Genau das ist ja die Frage: Wie komme ich an die Informationen, warum der IE sich aufhängt.
Wo finde ich das Errolog im IE?

Gruß

System.exit(0)


----------



## faetzminator (18. Jan 2010)

Falls du die Sun Java Installation hast, solltest du (zumindest im IE 6) unter dem Menupunkt "Extras" einen eintrag "Sun Java Console" finden. Ansonsten solltest du sicherstellen, dass du die Sun Java Version installiert hast und diese verwendet wird. Microsoft liefert (bzw. lieferte früher) eine eigene Version einer JVM, mit welcher allerdings immer wieder Probleme auftreten. Was gibt dir in der Konsole ([win]+[r] - "cmd") der Befehl "java -version" aus?


----------



## L-ectron-X (18. Jan 2010)

System.exit(0) hat gesagt.:


> Mit welchen Mitteln kann ich dem Fehler auf die Spur kommen, wenn in der IDE alles läuft aber eben nicht im Explorer?

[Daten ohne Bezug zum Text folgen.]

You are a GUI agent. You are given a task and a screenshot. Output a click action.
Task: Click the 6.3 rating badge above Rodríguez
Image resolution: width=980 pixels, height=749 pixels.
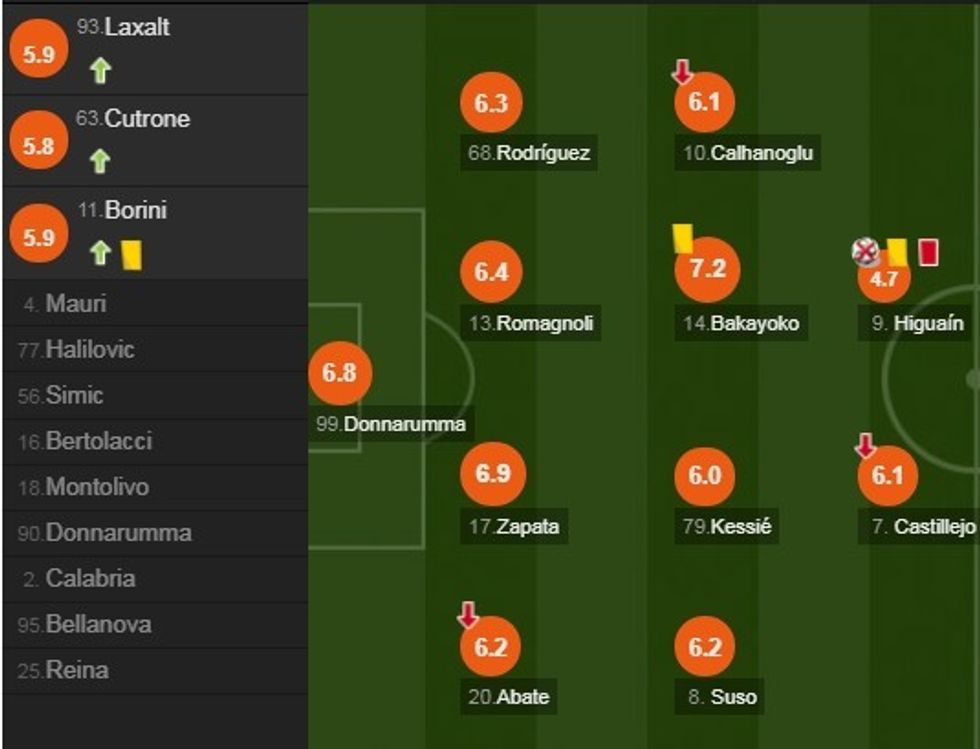pos(489,101)
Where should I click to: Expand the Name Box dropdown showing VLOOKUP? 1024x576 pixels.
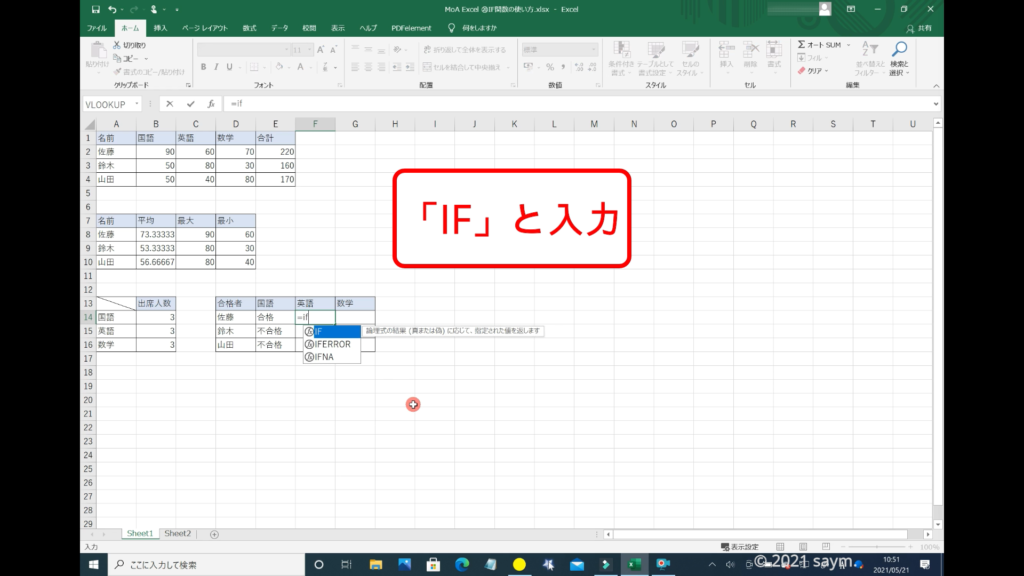(136, 103)
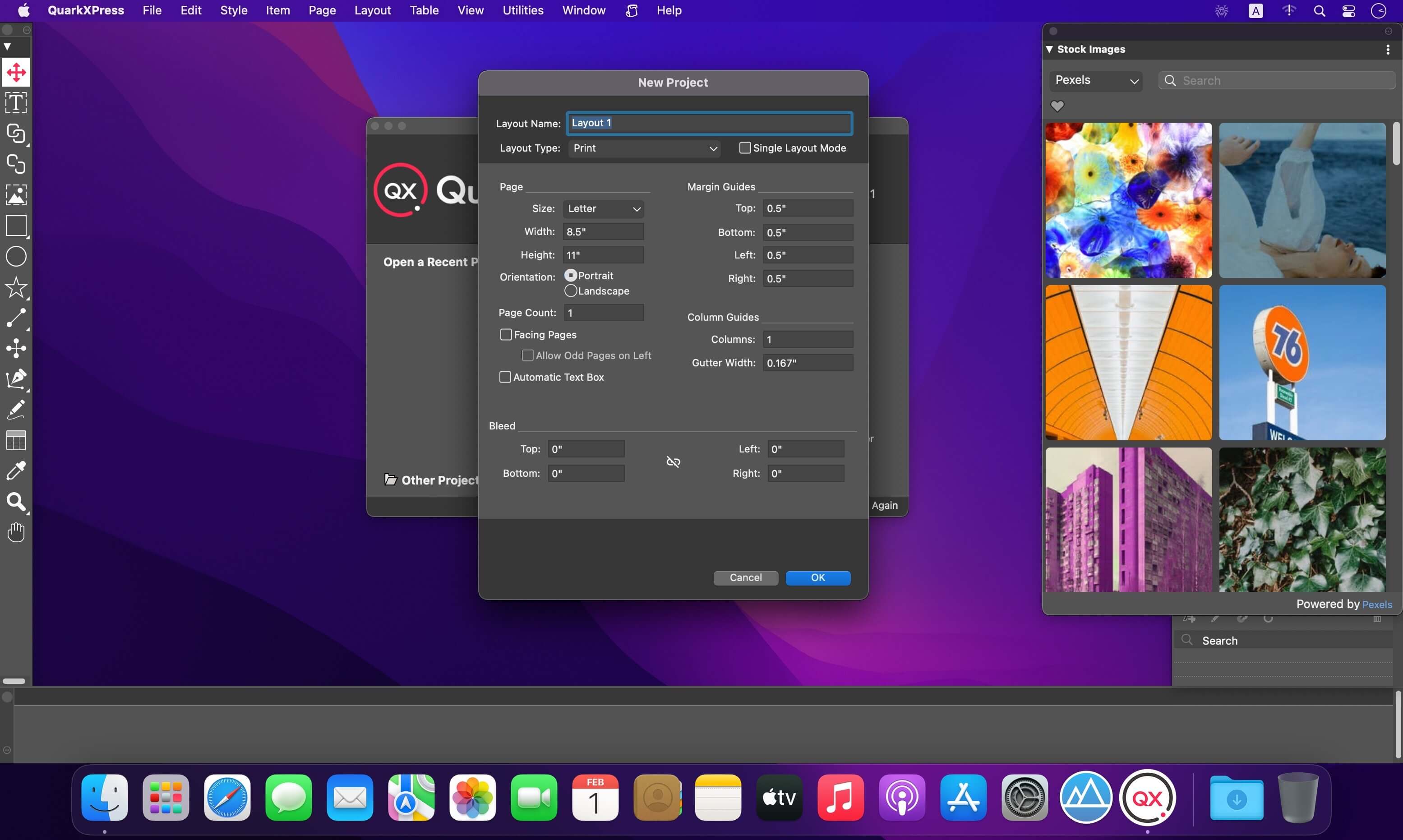Show favorites with the heart icon

click(x=1057, y=106)
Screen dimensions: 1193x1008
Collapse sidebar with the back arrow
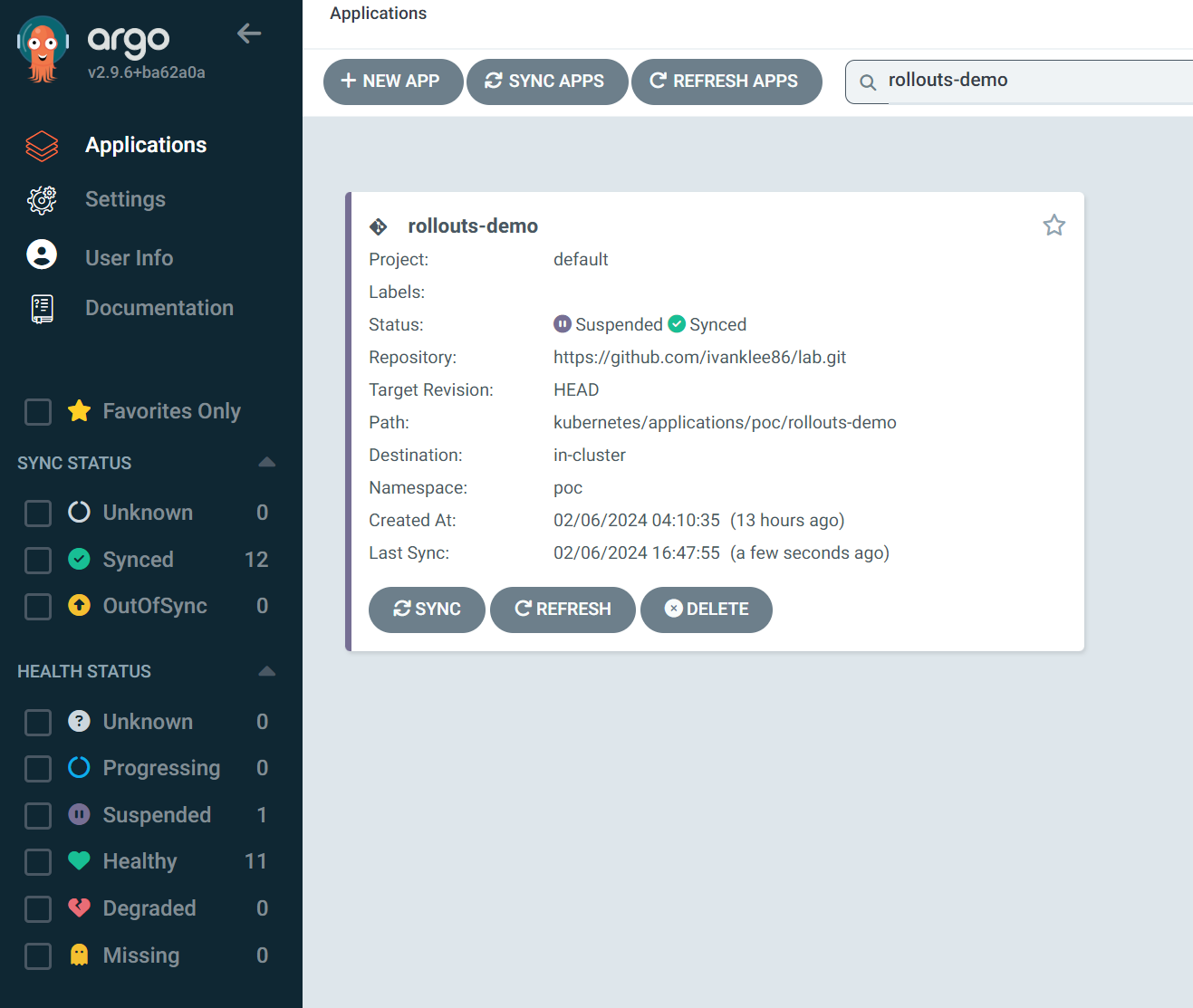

Gibts Ausgaben auf der Java-Konsole?


----------



## System.exit(0) (18. Jan 2010)

Wie kann ich denn die Java-Konsole einsehen, wenn das Applet läuft?
Anscheinend stehe ich hier gerade etwas auf der Leitung.
In der IDE sehe ich den Print-out der Console. aber beim IE, was muss cih da tun, um das zu sehen?

mfg

System.exit(0)

edit:

Ich schätze, dieser Link ist hier hilfreich:
Java Console


----------



## OliverKroll (23. Jan 2010)

Immer, wenn ein Applet gestartet wird, erscheint rechts unten auf dem Bildschirm bei den Symbolen das Java-Plugin-Symbol: mit rechter Maustaste draufdrücken und "Konsole öffnen" wählen. Das müßte eigentlich bei jedem Browser, egal, ob Internet Explorer, Firefox oder Opera, gehen.


----------